§ EXERCISE
Give back every line of the data, word for word.

§ PROVIDED DATA
▽
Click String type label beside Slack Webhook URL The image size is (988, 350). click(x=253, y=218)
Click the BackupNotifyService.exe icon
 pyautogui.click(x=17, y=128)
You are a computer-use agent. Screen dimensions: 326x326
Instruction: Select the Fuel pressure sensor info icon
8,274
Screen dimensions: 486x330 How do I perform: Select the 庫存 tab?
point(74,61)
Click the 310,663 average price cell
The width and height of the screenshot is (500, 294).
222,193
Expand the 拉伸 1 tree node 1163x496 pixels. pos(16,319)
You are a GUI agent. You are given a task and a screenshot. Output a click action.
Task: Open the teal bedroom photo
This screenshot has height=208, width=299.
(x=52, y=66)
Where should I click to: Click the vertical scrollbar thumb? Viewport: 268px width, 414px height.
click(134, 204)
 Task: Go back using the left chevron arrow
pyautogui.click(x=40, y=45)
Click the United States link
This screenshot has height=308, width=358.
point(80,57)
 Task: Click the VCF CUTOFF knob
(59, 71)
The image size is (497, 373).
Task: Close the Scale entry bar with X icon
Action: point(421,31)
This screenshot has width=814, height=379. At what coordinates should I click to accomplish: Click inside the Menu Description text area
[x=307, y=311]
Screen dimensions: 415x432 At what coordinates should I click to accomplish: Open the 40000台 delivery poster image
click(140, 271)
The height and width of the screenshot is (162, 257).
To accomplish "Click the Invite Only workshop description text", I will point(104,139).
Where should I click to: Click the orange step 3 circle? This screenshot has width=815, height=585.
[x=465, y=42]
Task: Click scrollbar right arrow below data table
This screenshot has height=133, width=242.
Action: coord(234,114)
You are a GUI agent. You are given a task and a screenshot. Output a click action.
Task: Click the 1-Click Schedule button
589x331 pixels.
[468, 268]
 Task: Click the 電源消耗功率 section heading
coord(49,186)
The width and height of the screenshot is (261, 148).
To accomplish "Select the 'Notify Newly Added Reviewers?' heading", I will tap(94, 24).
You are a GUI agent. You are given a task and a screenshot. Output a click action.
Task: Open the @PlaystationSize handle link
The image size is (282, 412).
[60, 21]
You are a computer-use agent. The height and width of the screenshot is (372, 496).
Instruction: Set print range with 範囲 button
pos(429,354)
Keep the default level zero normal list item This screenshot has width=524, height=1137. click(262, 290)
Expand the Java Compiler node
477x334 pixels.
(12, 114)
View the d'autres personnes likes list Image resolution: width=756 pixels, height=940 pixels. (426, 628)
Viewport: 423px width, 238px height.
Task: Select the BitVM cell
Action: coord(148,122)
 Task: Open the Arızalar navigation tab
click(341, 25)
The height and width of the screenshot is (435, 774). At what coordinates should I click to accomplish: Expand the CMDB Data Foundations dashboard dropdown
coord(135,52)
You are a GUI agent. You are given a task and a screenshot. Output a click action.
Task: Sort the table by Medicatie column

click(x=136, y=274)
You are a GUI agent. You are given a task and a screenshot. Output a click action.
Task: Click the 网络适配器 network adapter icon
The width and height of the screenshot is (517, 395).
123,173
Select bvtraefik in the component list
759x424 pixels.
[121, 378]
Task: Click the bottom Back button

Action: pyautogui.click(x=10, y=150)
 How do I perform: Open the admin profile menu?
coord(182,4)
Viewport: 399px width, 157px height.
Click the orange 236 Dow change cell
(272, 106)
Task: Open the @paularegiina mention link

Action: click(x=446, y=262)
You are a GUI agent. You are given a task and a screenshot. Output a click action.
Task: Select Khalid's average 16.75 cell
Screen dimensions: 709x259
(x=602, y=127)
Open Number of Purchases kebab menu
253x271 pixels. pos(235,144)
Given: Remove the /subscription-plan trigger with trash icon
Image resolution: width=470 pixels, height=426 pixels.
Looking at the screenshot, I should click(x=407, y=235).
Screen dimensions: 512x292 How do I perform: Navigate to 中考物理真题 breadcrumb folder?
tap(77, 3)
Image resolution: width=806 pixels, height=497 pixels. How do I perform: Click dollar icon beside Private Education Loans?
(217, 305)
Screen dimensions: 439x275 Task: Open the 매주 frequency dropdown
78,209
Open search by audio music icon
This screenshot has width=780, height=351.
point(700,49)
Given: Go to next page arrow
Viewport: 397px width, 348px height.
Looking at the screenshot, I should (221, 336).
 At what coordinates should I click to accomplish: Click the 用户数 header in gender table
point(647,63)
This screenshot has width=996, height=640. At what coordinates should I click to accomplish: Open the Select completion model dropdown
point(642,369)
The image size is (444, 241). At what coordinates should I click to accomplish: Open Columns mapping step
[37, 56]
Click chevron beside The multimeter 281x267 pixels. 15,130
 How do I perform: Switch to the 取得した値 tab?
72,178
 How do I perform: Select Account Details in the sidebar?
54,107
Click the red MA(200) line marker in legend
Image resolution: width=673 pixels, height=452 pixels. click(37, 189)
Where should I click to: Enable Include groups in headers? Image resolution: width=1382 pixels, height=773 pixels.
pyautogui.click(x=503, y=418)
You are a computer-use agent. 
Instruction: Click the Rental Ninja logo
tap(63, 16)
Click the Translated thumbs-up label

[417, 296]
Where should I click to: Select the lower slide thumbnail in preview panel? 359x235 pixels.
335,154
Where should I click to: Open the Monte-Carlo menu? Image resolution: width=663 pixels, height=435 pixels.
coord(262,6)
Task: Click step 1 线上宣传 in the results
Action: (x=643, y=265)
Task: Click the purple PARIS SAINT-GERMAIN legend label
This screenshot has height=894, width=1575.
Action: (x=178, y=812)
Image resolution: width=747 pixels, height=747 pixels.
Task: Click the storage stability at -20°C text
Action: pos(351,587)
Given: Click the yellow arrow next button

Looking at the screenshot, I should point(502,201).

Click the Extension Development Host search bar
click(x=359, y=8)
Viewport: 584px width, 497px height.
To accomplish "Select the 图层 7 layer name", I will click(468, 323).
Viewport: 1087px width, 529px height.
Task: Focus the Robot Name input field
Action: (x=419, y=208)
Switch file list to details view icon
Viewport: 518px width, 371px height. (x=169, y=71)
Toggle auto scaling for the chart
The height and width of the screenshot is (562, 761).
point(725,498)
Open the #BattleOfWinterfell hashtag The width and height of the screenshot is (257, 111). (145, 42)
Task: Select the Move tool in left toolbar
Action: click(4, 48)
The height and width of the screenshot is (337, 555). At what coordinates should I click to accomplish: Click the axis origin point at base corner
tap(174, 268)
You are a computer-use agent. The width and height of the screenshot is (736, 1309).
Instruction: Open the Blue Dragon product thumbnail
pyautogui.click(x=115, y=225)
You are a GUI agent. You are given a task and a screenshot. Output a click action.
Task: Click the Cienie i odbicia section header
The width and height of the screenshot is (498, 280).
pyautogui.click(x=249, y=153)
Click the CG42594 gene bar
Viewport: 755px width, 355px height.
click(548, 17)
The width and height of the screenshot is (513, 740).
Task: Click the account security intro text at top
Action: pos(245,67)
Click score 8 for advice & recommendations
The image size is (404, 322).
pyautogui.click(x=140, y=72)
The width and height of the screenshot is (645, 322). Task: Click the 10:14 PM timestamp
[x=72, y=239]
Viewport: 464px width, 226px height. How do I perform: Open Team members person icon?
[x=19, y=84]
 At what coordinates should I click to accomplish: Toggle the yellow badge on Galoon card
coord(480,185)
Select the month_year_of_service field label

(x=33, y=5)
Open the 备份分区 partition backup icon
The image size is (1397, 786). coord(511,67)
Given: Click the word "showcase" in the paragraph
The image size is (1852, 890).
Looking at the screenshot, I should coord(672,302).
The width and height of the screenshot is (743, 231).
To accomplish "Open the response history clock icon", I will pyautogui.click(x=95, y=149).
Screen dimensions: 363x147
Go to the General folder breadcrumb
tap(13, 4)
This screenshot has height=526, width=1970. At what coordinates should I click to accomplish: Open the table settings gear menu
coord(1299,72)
△
§ OUTPUT
Click String type label beside Slack Webhook URL The image size is (988, 350). click(x=253, y=218)
Click the BackupNotifyService.exe icon
 pyautogui.click(x=17, y=128)
You are a computer-use agent. Screen dimensions: 326x326
Instruction: Select the Fuel pressure sensor info icon
8,274
Screen dimensions: 486x330 How do I perform: Select the 庫存 tab?
point(74,61)
Click the 310,663 average price cell
The width and height of the screenshot is (500, 294).
222,193
Expand the 拉伸 1 tree node 1163x496 pixels. pos(16,319)
You are a GUI agent. You are given a task and a screenshot. Output a click action.
Task: Open the teal bedroom photo
This screenshot has height=208, width=299.
(x=52, y=66)
Where should I click to: Click the vertical scrollbar thumb? Viewport: 268px width, 414px height.
click(134, 204)
 Task: Go back using the left chevron arrow
pyautogui.click(x=40, y=45)
Click the United States link
This screenshot has height=308, width=358.
point(80,57)
 Task: Click the VCF CUTOFF knob
(59, 71)
The image size is (497, 373).
Task: Close the Scale entry bar with X icon
Action: point(421,31)
This screenshot has width=814, height=379. At what coordinates should I click to accomplish: Click inside the Menu Description text area
[x=307, y=311]
Screen dimensions: 415x432 At what coordinates should I click to accomplish: Open the 40000台 delivery poster image
click(140, 271)
The height and width of the screenshot is (162, 257).
To accomplish "Click the Invite Only workshop description text", I will point(104,139).
Where should I click to: Click the orange step 3 circle? This screenshot has width=815, height=585.
[x=465, y=42]
Task: Click scrollbar right arrow below data table
This screenshot has height=133, width=242.
Action: coord(234,114)
You are a GUI agent. You are given a task and a screenshot. Output a click action.
Task: Click the 1-Click Schedule button
589x331 pixels.
[468, 268]
 Task: Click the 電源消耗功率 section heading
coord(49,186)
The width and height of the screenshot is (261, 148).
To accomplish "Select the 'Notify Newly Added Reviewers?' heading", I will tap(94, 24).
You are a GUI agent. You are given a task and a screenshot. Output a click action.
Task: Open the @PlaystationSize handle link
The image size is (282, 412).
[60, 21]
You are a computer-use agent. The height and width of the screenshot is (372, 496).
Instruction: Set print range with 範囲 button
pos(429,354)
Keep the default level zero normal list item This screenshot has width=524, height=1137. click(262, 290)
Expand the Java Compiler node
477x334 pixels.
(12, 114)
View the d'autres personnes likes list Image resolution: width=756 pixels, height=940 pixels. (426, 628)
Viewport: 423px width, 238px height.
Task: Select the BitVM cell
Action: coord(148,122)
 Task: Open the Arızalar navigation tab
click(341, 25)
The height and width of the screenshot is (435, 774). At what coordinates should I click to accomplish: Expand the CMDB Data Foundations dashboard dropdown
coord(135,52)
You are a GUI agent. You are given a task and a screenshot. Output a click action.
Task: Sort the table by Medicatie column

click(x=136, y=274)
You are a GUI agent. You are given a task and a screenshot. Output a click action.
Task: Click the 网络适配器 network adapter icon
The width and height of the screenshot is (517, 395).
123,173
Select bvtraefik in the component list
759x424 pixels.
[121, 378]
Task: Click the bottom Back button

Action: pyautogui.click(x=10, y=150)
 How do I perform: Open the admin profile menu?
coord(182,4)
Viewport: 399px width, 157px height.
Click the orange 236 Dow change cell
(272, 106)
Task: Open the @paularegiina mention link

Action: click(x=446, y=262)
You are a GUI agent. You are given a task and a screenshot. Output a click action.
Task: Select Khalid's average 16.75 cell
Screen dimensions: 709x259
(x=602, y=127)
Open Number of Purchases kebab menu
253x271 pixels. pos(235,144)
Given: Remove the /subscription-plan trigger with trash icon
Image resolution: width=470 pixels, height=426 pixels.
Looking at the screenshot, I should click(x=407, y=235).
Screen dimensions: 512x292 How do I perform: Navigate to 中考物理真题 breadcrumb folder?
tap(77, 3)
Image resolution: width=806 pixels, height=497 pixels. How do I perform: Click dollar icon beside Private Education Loans?
(217, 305)
Screen dimensions: 439x275 Task: Open the 매주 frequency dropdown
78,209
Open search by audio music icon
This screenshot has width=780, height=351.
point(700,49)
Given: Go to next page arrow
Viewport: 397px width, 348px height.
Looking at the screenshot, I should (221, 336).
 At what coordinates should I click to accomplish: Click the 用户数 header in gender table
point(647,63)
This screenshot has width=996, height=640. At what coordinates should I click to accomplish: Open the Select completion model dropdown
point(642,369)
The image size is (444, 241). At what coordinates should I click to accomplish: Open Columns mapping step
[37, 56]
Click chevron beside The multimeter 281x267 pixels. 15,130
 How do I perform: Switch to the 取得した値 tab?
72,178
 How do I perform: Select Account Details in the sidebar?
54,107
Click the red MA(200) line marker in legend
Image resolution: width=673 pixels, height=452 pixels. click(37, 189)
Where should I click to: Enable Include groups in headers? Image resolution: width=1382 pixels, height=773 pixels.
pyautogui.click(x=503, y=418)
You are a computer-use agent. 
Instruction: Click the Rental Ninja logo
tap(63, 16)
Click the Translated thumbs-up label

[417, 296]
Where should I click to: Select the lower slide thumbnail in preview panel? 359x235 pixels.
335,154
Where should I click to: Open the Monte-Carlo menu? Image resolution: width=663 pixels, height=435 pixels.
coord(262,6)
Task: Click step 1 线上宣传 in the results
Action: (x=643, y=265)
Task: Click the purple PARIS SAINT-GERMAIN legend label
This screenshot has height=894, width=1575.
Action: (x=178, y=812)
Image resolution: width=747 pixels, height=747 pixels.
Task: Click the storage stability at -20°C text
Action: pos(351,587)
Given: Click the yellow arrow next button

Looking at the screenshot, I should point(502,201).

Click the Extension Development Host search bar
click(x=359, y=8)
Viewport: 584px width, 497px height.
To accomplish "Select the 图层 7 layer name", I will click(468, 323).
Viewport: 1087px width, 529px height.
Task: Focus the Robot Name input field
Action: (x=419, y=208)
Switch file list to details view icon
Viewport: 518px width, 371px height. (x=169, y=71)
Toggle auto scaling for the chart
The height and width of the screenshot is (562, 761).
point(725,498)
Open the #BattleOfWinterfell hashtag The width and height of the screenshot is (257, 111). (145, 42)
Task: Select the Move tool in left toolbar
Action: click(4, 48)
The height and width of the screenshot is (337, 555). At what coordinates should I click to accomplish: Click the axis origin point at base corner
tap(174, 268)
You are a computer-use agent. The width and height of the screenshot is (736, 1309).
Instruction: Open the Blue Dragon product thumbnail
pyautogui.click(x=115, y=225)
You are a GUI agent. You are given a task and a screenshot. Output a click action.
Task: Click the Cienie i odbicia section header
The width and height of the screenshot is (498, 280).
pyautogui.click(x=249, y=153)
Click the CG42594 gene bar
Viewport: 755px width, 355px height.
click(548, 17)
The width and height of the screenshot is (513, 740).
Task: Click the account security intro text at top
Action: pos(245,67)
Click score 8 for advice & recommendations
The image size is (404, 322).
pyautogui.click(x=140, y=72)
The width and height of the screenshot is (645, 322). Task: Click the 10:14 PM timestamp
[x=72, y=239]
Viewport: 464px width, 226px height. How do I perform: Open Team members person icon?
[x=19, y=84]
 At what coordinates should I click to accomplish: Toggle the yellow badge on Galoon card
coord(480,185)
Select the month_year_of_service field label

(x=33, y=5)
Open the 备份分区 partition backup icon
The image size is (1397, 786). coord(511,67)
Given: Click the word "showcase" in the paragraph
The image size is (1852, 890).
Looking at the screenshot, I should coord(672,302).
The width and height of the screenshot is (743, 231).
To accomplish "Open the response history clock icon", I will pyautogui.click(x=95, y=149).
Screen dimensions: 363x147
Go to the General folder breadcrumb
tap(13, 4)
This screenshot has height=526, width=1970. At what coordinates should I click to accomplish: Open the table settings gear menu
coord(1299,72)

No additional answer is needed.